King's College London

Background: At the clinical trial design stage, assumptions regarding the treatment effects to be detected should be appropriate so that the required sample size can be calculated. There is evidence in the medical literature that sample size assumption can be overoptimistic. The aim of this study was to compare the distribution of the assumed effects versus that of the observed effects as a proxy for overoptimistic treatment effect assumptions at the study design stage. Materials and method: Systematic reviews (SRs) published between 1 January 2010 and 31 December 2019 containing at least one meta-analysis on continuous outcomes were identified electronically. SR and primary study level characteristics were extracted from the SRs and the individual trials. Details on the sample size calculation process and assumptions and the observed treatment effects were extracted. Results: Eighty-five SRs with meta-analysis containing 347 primary trials were included.
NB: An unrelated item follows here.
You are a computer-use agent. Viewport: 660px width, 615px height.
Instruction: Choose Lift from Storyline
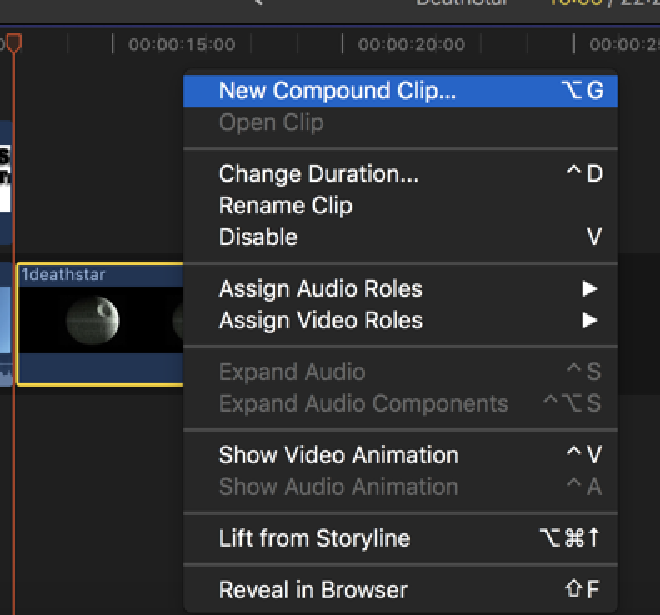(314, 539)
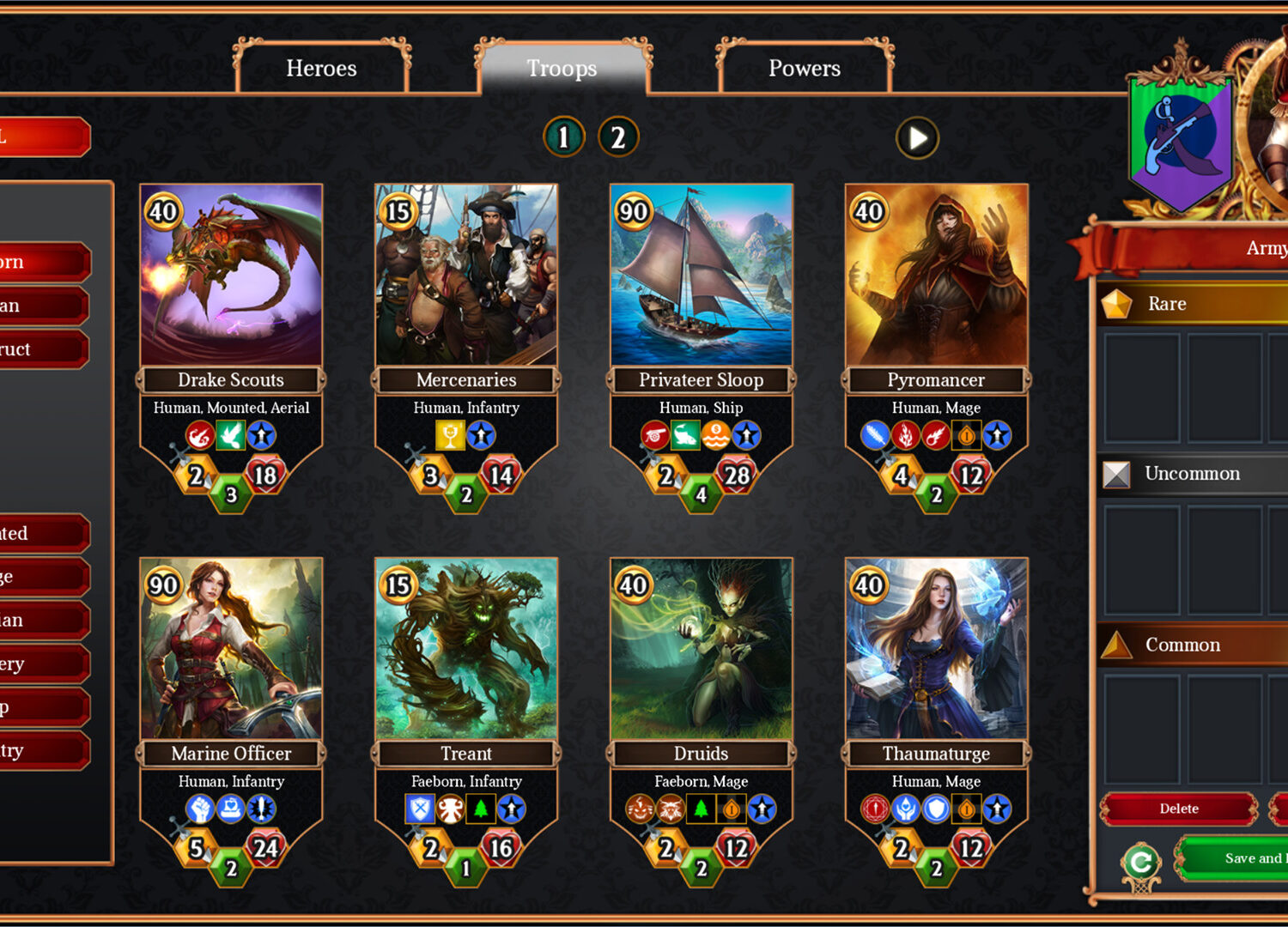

The median number of SR authors was 5 (interquartile range: 4-7). At the primary study level, the majority were single centre (78.1%), utilized a parallel design (52%), and rated as an unclear/moderate level of risk of bias (34.3%). A sample size was described in only 31.7% (110/347) of studies. From this cohort of 110 studies, in only 37 studies was the assumed clinical difference that the study was designed to detect reported (37/110). The assumed treatment effect was recalculated for the remaining 73 studies (73/110). The one-sided exact signed rank test showed a significant difference between the assumed and observed treatment effects (P < 0.001) suggesting greater values for the assumed effect sizes. Conclusions: Careful consideration of the assumptions at the design stage of orthodontic studies are necessary in order to reduce the unreliability of clinical study results and research waste.